Exercise instructions: Pull out each line of the listing that contains the string "Subscript". Case matters.

Records supplied:
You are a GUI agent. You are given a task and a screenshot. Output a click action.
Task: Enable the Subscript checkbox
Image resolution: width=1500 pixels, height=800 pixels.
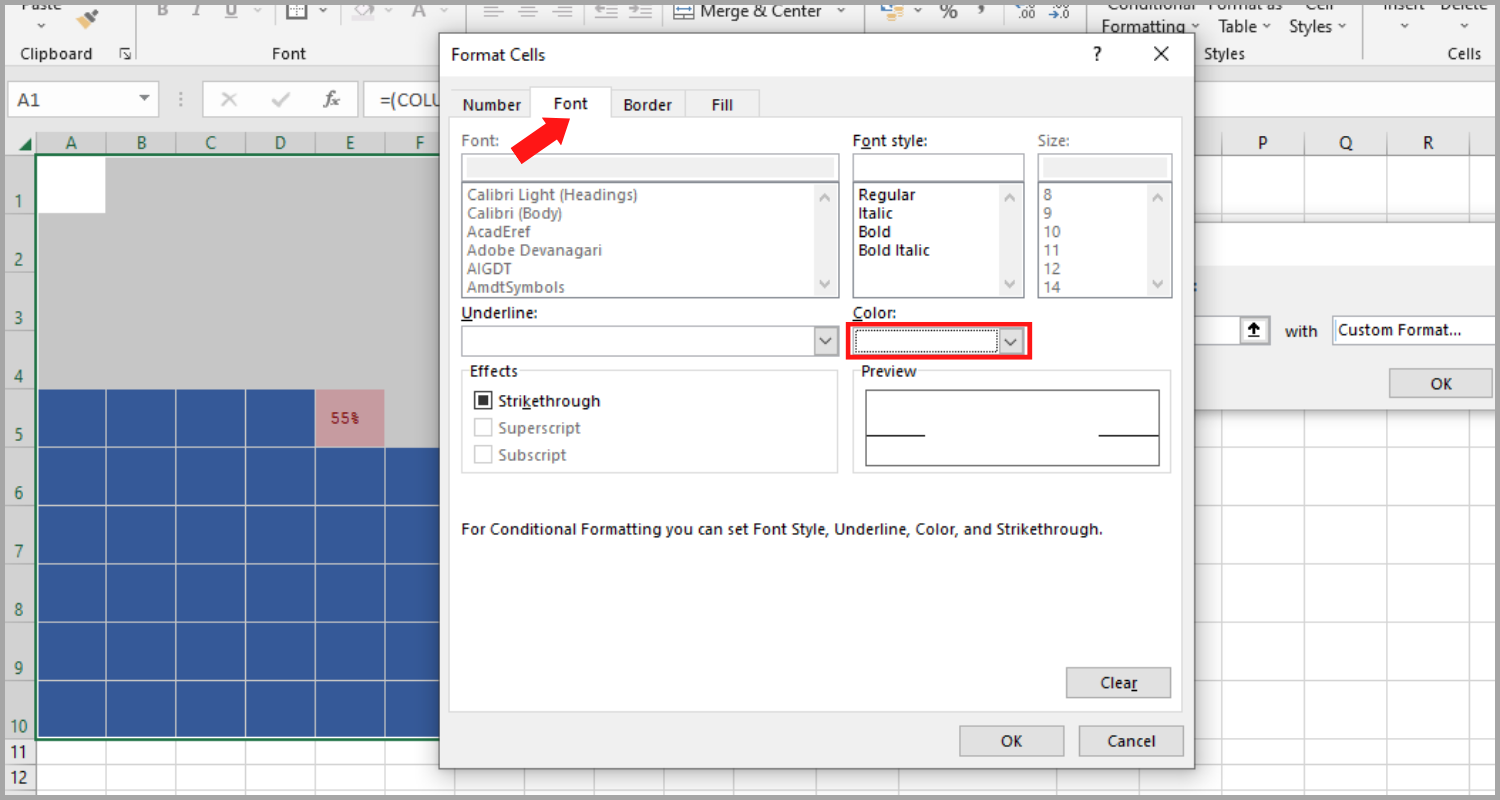[483, 455]
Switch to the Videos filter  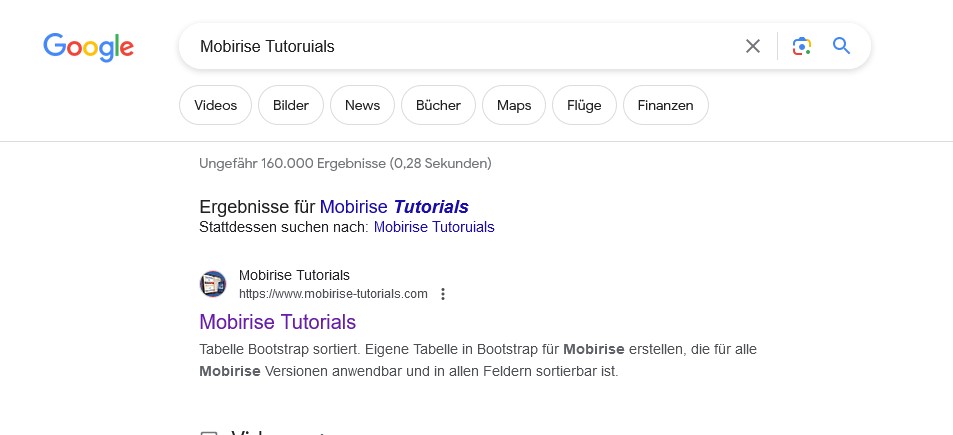coord(215,105)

Answer to the task:
Task: Enable the Subscript checkbox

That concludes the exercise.